• **Study text**
*** Block opens ***

December 3rd, 2020 at 9:11 PM ^

Michigan football could make 3x with its own independent TV contract.  Texas and USC the same.  Football leagues are going to implode if they go this route.  Why subsidize the rest of the B1G teams ?

GET OFF YOUR H…

December 4th, 2020 at 8:38 AM ^

You ever heard of the Big Ten Academic Alliance?  Check it out, that 3x more you think Michigan can make in football is basically a candy bar at a gas station compared to the money they lose by leaving the conference.  People will say "but Notre Dame".  Yeah, they are in a unique situation and have been doing it forever.  Ask BYU how lucrative the football department is.

Flying Dutchman

December 3rd, 2020 at 10:44 PM ^

I used to play pickup hoops against Arne Duncan, after both of our careers were well past their apex.  He played at Princeton.  He was a pain in the ass to guard, and I am relatively a beast of a human (or was). 

MGoStrength

December 4th, 2020 at 7:37 AM ^

After surveying a wide swath of college sports stakeholders, the group said it discovered that many leaders in the industry believe the time has come for significant change. It decided that the most effective way to solve a variety of problems is to separate football -- an outlier of a sport because of the vast and quickly increasing difference in the revenue it generates.

"Every other sport looks like a duck and walks like a duck and probably is a duck," Knight Commission co-chair Arne Duncan told ESPN. "That one [football] looks like a pterodactyl. It's not like the others, and it's had a wildly disproportionate impact on everything else. It doesn't make sense."

I'm surprised mens basketball was not included in going independent as well.

*** Block closes ***

• **Questions**
**A.** Answer these questions using the forum thread:
(i) Besides Michigan, which two programs are said to be able to make 3x with their own TV contract?
(ii) Where did Arne Duncan play?
(iii) What animal does Duncan say football looks like?
**B.** Copy the forum thread again from "Flying Dutchman" through "human (or was).", swapping "Princeton" for "Harvard".
The listing is separate material and has no connection to the forum thread.

• **Supplied material**
*** Block opens ***

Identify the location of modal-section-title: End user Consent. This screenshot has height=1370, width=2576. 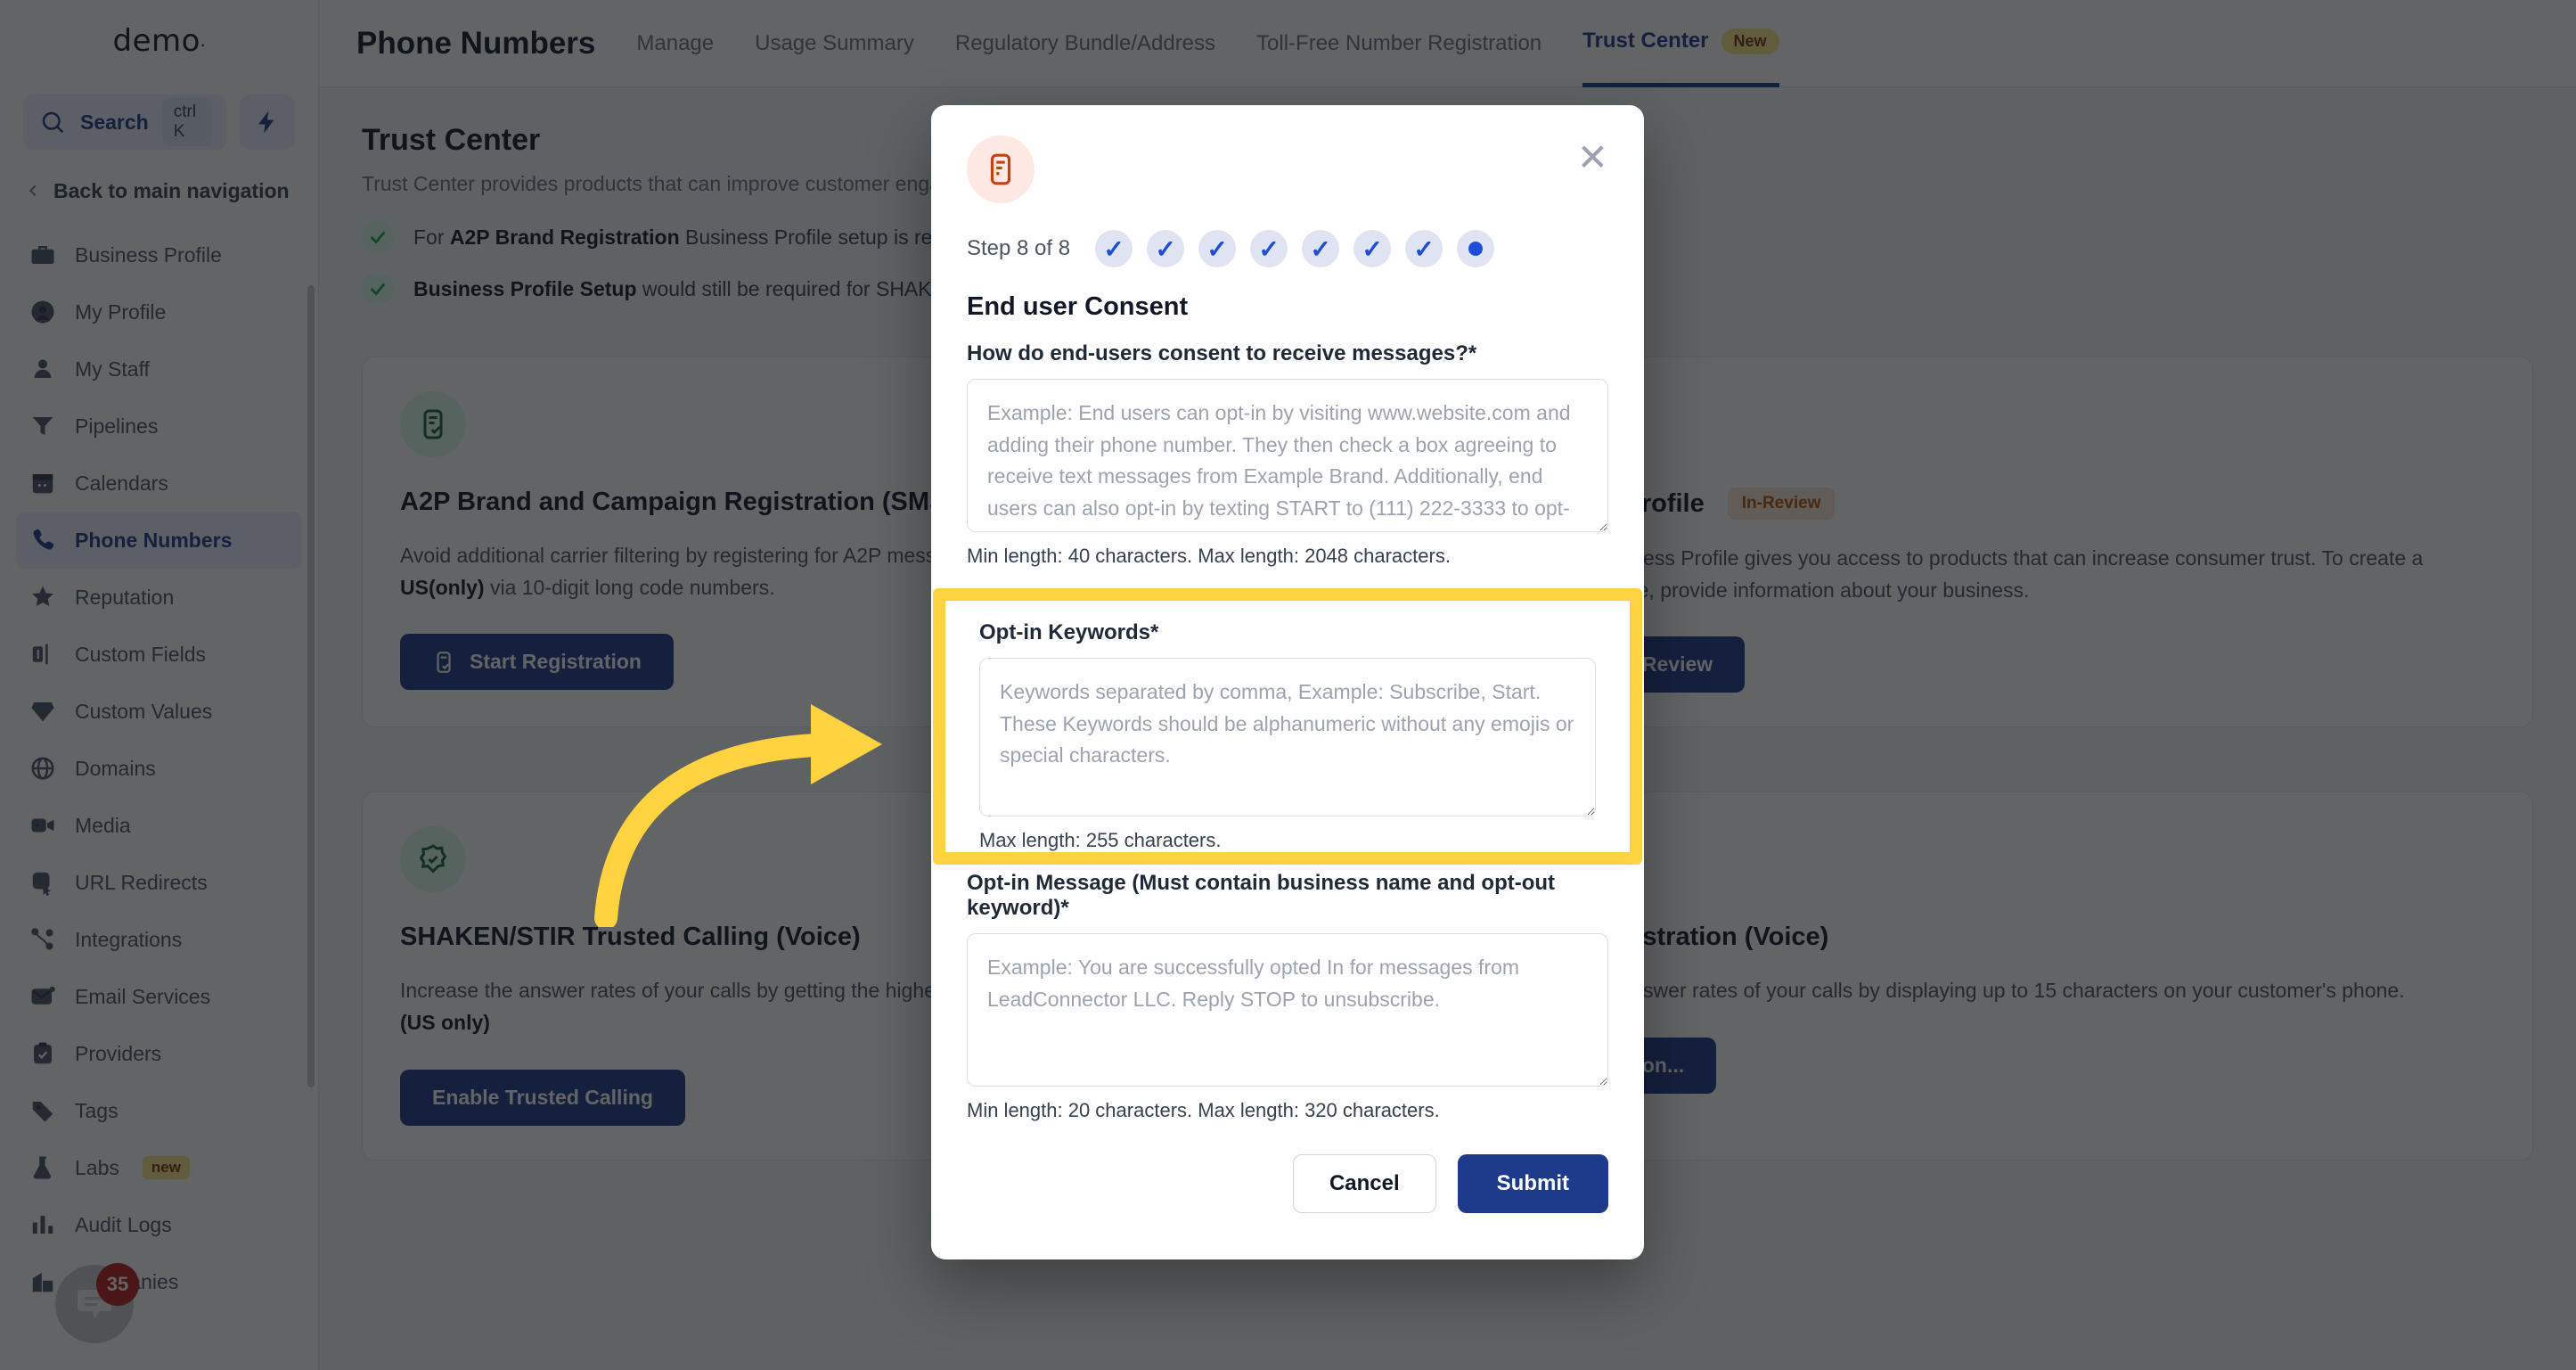
(1078, 306).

*** Block closes ***

• **Responses in order**
**A.**
(i) Texas and USC
(ii) Princeton
(iii) A pterodactyl

**B.**
Flying Dutchman

December 3rd, 2020 at 10:44 PM ^

I used to play pickup hoops against Arne Duncan, after both of our careers were well past their apex.  He played at Harvard.  He was a pain in the ass to guard, and I am relatively a beast of a human (or was).